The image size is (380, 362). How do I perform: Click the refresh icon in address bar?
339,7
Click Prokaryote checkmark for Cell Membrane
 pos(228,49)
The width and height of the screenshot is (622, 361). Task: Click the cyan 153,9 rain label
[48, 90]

____

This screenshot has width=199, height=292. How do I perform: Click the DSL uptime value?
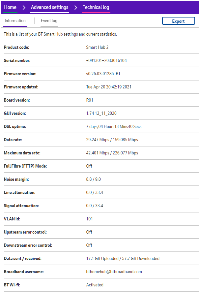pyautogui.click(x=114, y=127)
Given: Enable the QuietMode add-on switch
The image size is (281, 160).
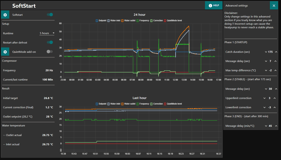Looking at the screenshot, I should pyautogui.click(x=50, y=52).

____

### WRITTEN INSTRUCTION
Can you rewrite the lines from the one containing "Given: Enable the QuietMode add-on switch" through the one containing "Looking at the" as a JSON list of strings, with one string per line, no blank lines, and the pictures left out?

### PROBLEM SOLUTION
[
  "Given: Enable the QuietMode add-on switch",
  "The image size is (281, 160).",
  "Looking at the screenshot, I should pyautogui.click(x=50, y=52)."
]